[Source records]
☆ ☆ ☆ ☆

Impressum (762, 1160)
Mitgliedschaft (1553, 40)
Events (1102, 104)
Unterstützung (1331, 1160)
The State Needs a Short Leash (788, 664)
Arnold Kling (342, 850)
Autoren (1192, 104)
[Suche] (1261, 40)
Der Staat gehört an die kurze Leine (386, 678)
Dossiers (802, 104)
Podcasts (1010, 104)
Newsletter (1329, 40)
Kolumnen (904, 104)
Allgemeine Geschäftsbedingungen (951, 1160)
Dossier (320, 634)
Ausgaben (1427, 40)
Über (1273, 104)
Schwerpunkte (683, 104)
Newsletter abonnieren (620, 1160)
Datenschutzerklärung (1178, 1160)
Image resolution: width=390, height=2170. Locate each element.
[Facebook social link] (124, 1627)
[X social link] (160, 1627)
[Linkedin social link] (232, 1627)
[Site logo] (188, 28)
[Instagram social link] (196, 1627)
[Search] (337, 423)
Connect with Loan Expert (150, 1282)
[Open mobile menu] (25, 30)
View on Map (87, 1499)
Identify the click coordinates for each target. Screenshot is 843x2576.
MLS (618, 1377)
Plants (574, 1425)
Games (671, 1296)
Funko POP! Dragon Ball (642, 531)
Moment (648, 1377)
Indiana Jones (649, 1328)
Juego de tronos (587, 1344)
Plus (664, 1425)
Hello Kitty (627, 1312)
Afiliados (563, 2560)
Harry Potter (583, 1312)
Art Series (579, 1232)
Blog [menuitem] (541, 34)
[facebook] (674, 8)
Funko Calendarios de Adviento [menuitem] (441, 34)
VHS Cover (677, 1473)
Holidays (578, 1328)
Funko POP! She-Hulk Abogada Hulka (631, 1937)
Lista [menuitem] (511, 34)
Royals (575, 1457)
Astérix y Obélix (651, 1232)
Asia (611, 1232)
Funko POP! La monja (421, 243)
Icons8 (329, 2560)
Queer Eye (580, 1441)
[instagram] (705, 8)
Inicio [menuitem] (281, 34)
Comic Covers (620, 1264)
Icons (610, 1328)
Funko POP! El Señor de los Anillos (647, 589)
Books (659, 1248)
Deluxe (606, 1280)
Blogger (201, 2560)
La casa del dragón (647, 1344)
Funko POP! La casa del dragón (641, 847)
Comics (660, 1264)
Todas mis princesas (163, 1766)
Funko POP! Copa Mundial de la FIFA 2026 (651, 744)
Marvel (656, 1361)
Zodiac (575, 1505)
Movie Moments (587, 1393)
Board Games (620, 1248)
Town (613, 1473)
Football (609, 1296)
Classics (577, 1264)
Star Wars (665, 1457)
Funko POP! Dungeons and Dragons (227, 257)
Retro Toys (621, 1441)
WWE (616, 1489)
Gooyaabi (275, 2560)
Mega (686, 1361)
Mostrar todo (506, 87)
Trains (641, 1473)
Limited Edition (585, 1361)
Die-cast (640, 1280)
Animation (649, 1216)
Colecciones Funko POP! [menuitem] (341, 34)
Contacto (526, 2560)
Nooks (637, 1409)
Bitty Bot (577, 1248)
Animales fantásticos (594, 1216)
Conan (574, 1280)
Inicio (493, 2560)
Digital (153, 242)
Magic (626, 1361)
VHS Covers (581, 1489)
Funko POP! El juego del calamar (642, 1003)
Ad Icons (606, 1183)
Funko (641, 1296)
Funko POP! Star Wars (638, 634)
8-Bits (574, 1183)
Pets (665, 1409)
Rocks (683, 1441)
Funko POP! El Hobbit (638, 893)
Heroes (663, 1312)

☆ ☆ ☆ ☆

▶ [WORK INSTRUCTION] Without altering a single character, write out every record above.

▶ [ANSWER SECTION]
Impressum (762, 1160)
Mitgliedschaft (1553, 40)
Events (1102, 104)
Unterstützung (1331, 1160)
The State Needs a Short Leash (788, 664)
Arnold Kling (342, 850)
Autoren (1192, 104)
[Suche] (1261, 40)
Der Staat gehört an die kurze Leine (386, 678)
Dossiers (802, 104)
Podcasts (1010, 104)
Newsletter (1329, 40)
Kolumnen (904, 104)
Allgemeine Geschäftsbedingungen (951, 1160)
Dossier (320, 634)
Ausgaben (1427, 40)
Über (1273, 104)
Schwerpunkte (683, 104)
Newsletter abonnieren (620, 1160)
Datenschutzerklärung (1178, 1160)
Image resolution: width=390, height=2170. Locate each element.
[Facebook social link] (124, 1627)
[X social link] (160, 1627)
[Linkedin social link] (232, 1627)
[Site logo] (188, 28)
[Instagram social link] (196, 1627)
[Search] (337, 423)
Connect with Loan Expert (150, 1282)
[Open mobile menu] (25, 30)
View on Map (87, 1499)
Identify the click coordinates for each target. Screenshot is 843x2576.
MLS (618, 1377)
Plants (574, 1425)
Games (671, 1296)
Funko POP! Dragon Ball (642, 531)
Moment (648, 1377)
Indiana Jones (649, 1328)
Juego de tronos (587, 1344)
Plus (664, 1425)
Hello Kitty (627, 1312)
Afiliados (563, 2560)
Harry Potter (583, 1312)
Art Series (579, 1232)
Blog [menuitem] (541, 34)
[facebook] (674, 8)
Funko Calendarios de Adviento [menuitem] (441, 34)
VHS Cover (677, 1473)
Holidays (578, 1328)
Funko POP! She-Hulk Abogada Hulka (631, 1937)
Lista [menuitem] (511, 34)
Royals (575, 1457)
Astérix y Obélix (651, 1232)
Asia (611, 1232)
Funko POP! La monja (421, 243)
Icons8 (329, 2560)
Queer Eye (580, 1441)
[instagram] (705, 8)
Inicio [menuitem] (281, 34)
Comic Covers (620, 1264)
Icons (610, 1328)
Funko POP! El Señor de los Anillos (647, 589)
Books (659, 1248)
Deluxe (606, 1280)
Blogger (201, 2560)
La casa del dragón (647, 1344)
Funko POP! La casa del dragón (641, 847)
Comics (660, 1264)
Todas mis princesas (163, 1766)
Funko POP! Copa Mundial de la FIFA 2026 (651, 744)
Marvel (656, 1361)
Zodiac (575, 1505)
Movie Moments (587, 1393)
Board Games (620, 1248)
Town (613, 1473)
Football (609, 1296)
Classics (577, 1264)
Star Wars (665, 1457)
Funko POP! Dungeons and Dragons (227, 257)
Retro Toys (621, 1441)
WWE (616, 1489)
Gooyaabi (275, 2560)
Mega (686, 1361)
Mostrar todo (506, 87)
Trains (641, 1473)
Limited Edition (585, 1361)
Die-cast (640, 1280)
Animation (649, 1216)
Colecciones Funko POP! [menuitem] (341, 34)
Contacto (526, 2560)
Nooks (637, 1409)
Bitty Bot (577, 1248)
Animales fantásticos (594, 1216)
Conan (574, 1280)
Inicio (493, 2560)
Digital (153, 242)
Magic (626, 1361)
VHS Covers (581, 1489)
Funko POP! El juego del calamar (642, 1003)
Ad Icons (606, 1183)
Funko (641, 1296)
Funko POP! Star Wars (638, 634)
8-Bits (574, 1183)
Pets (665, 1409)
Rocks (683, 1441)
Funko POP! El Hobbit (638, 893)
Heroes (663, 1312)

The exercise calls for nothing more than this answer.